# Listed records
________________________

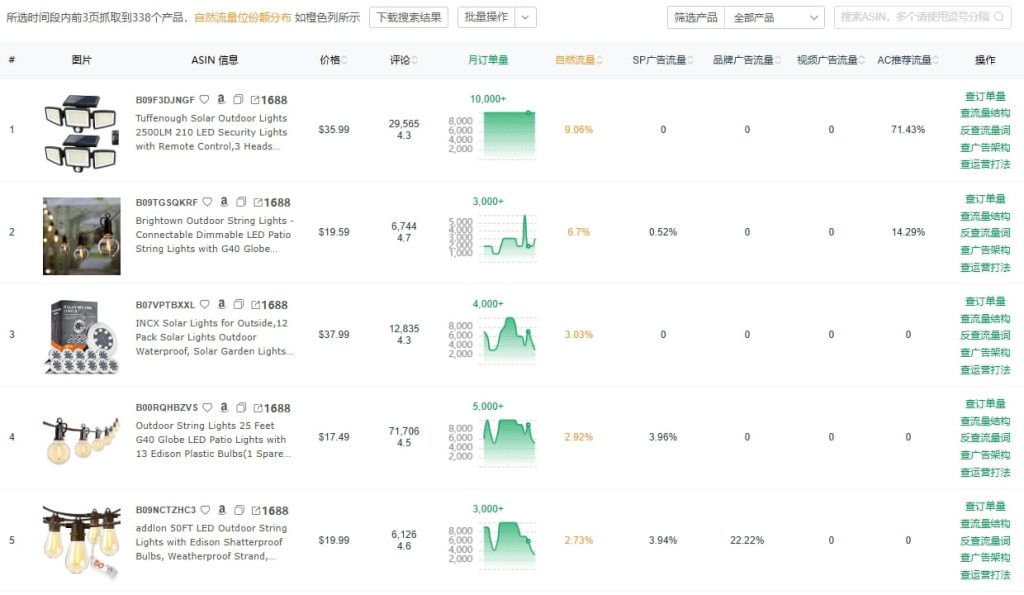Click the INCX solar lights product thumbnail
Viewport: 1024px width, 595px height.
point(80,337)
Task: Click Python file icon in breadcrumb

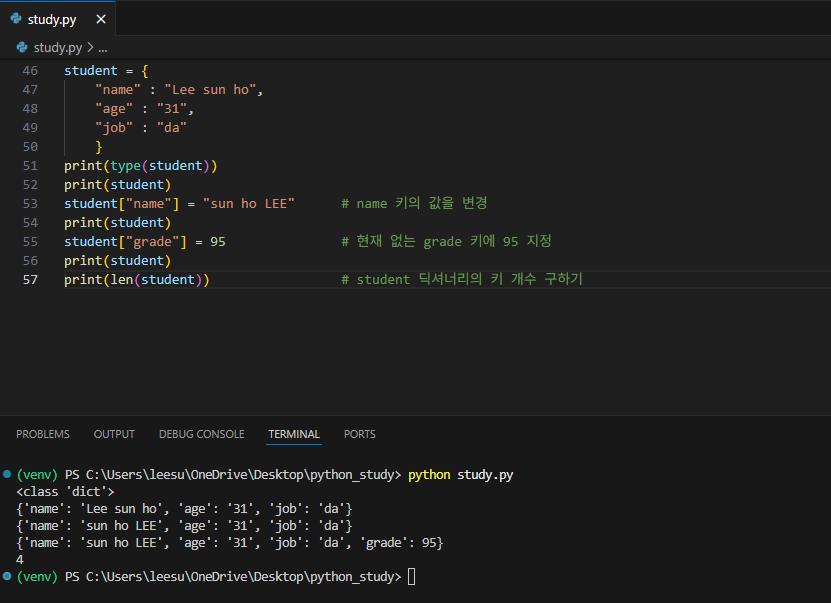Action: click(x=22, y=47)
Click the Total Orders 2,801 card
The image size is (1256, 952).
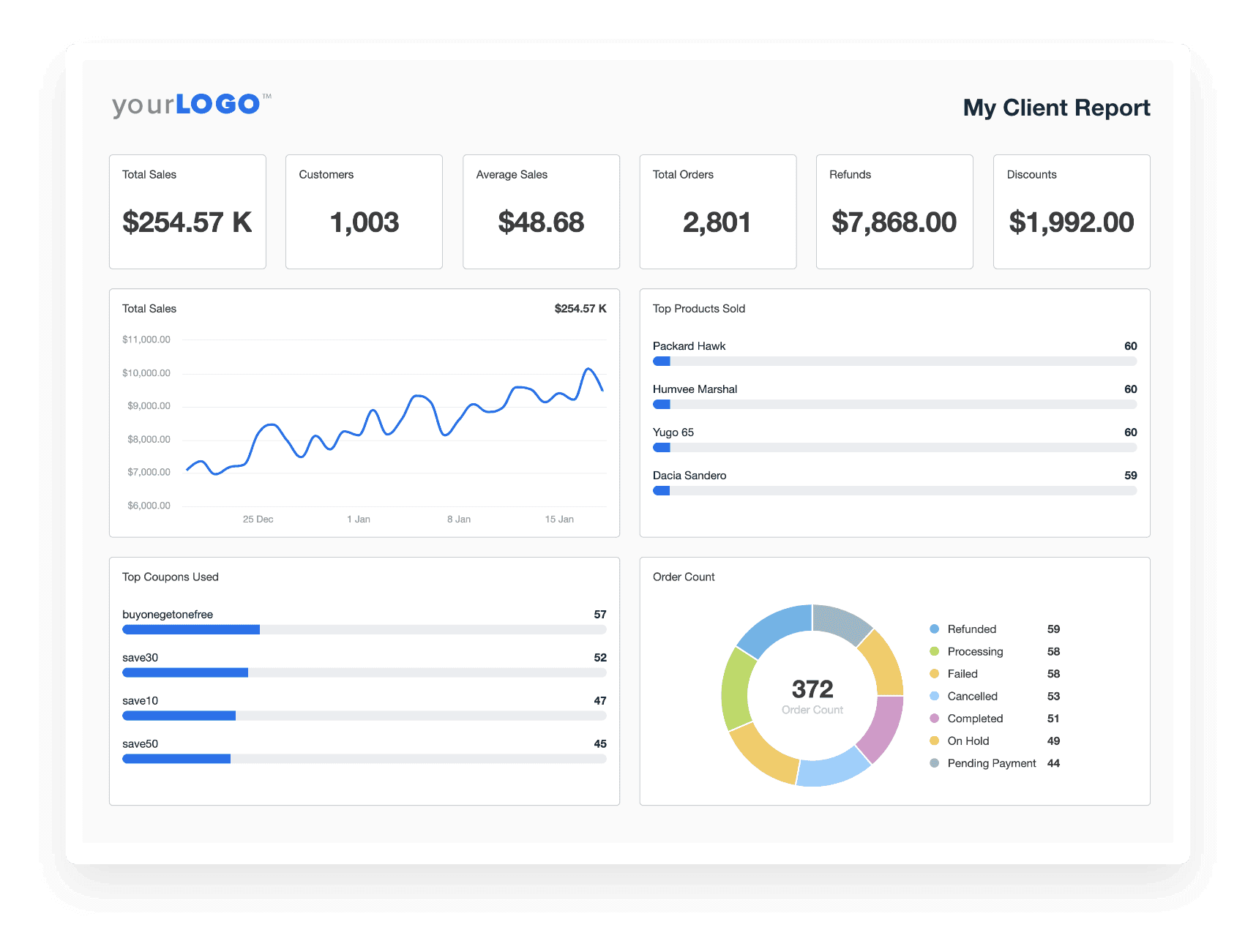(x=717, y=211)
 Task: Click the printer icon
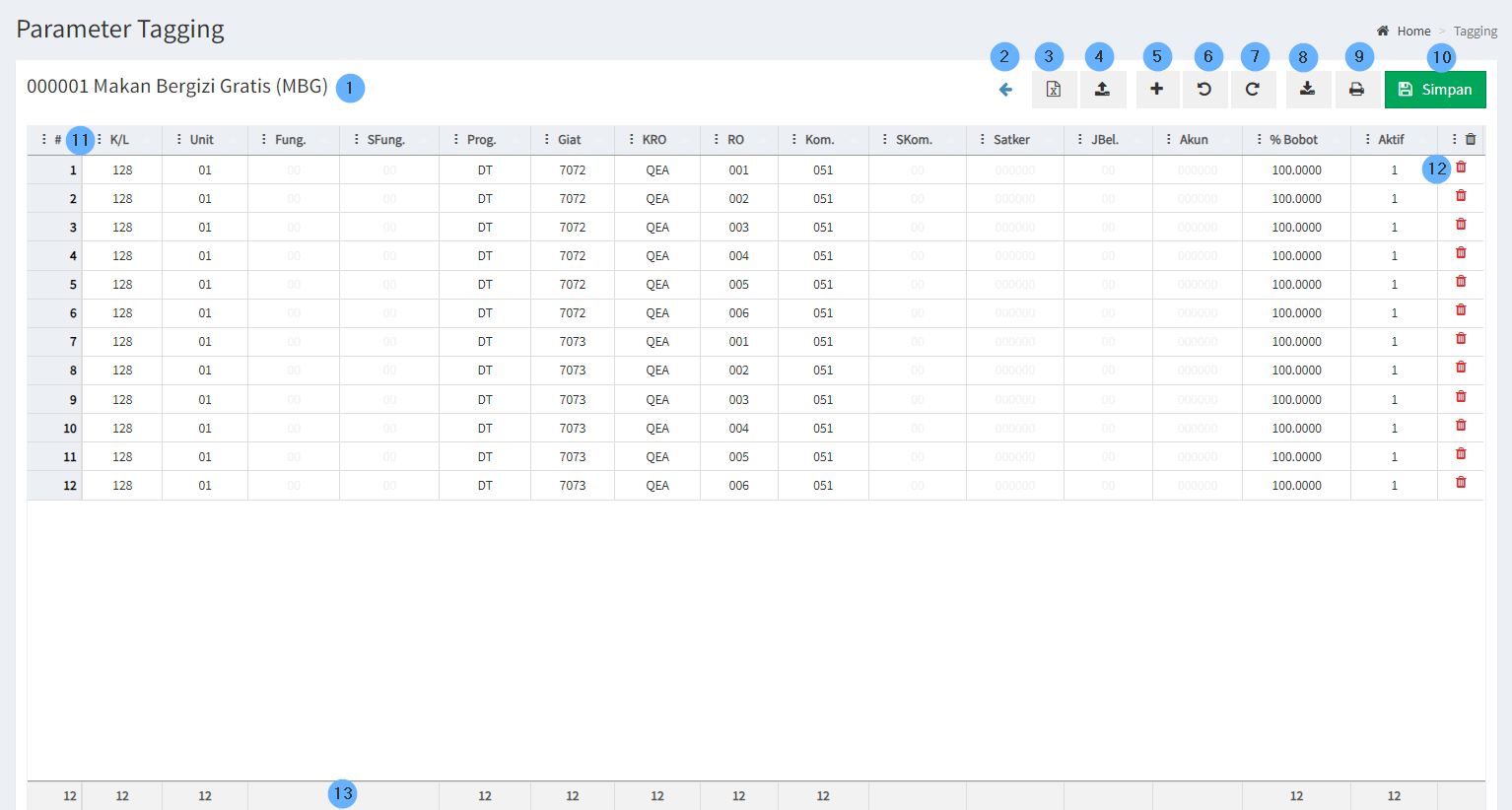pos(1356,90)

________________________

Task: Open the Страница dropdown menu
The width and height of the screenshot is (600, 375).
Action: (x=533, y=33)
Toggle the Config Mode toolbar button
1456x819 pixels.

________________________

# What you need to do
Starting at the line with "Task: Click Python file icon in breadcrumb" and ending at the line with "pos(1356,90)", write those records out again, requests included, and shift every coordinate in the answers by -75. Leave the pictures out.

# Reply
Task: Click Python file icon in breadcrumb

Action: click(x=-53, y=-28)
Click the Total Orders 2,801 card
The image size is (1256, 952).
(x=642, y=136)
 Task: Click the printer icon
pos(1281,15)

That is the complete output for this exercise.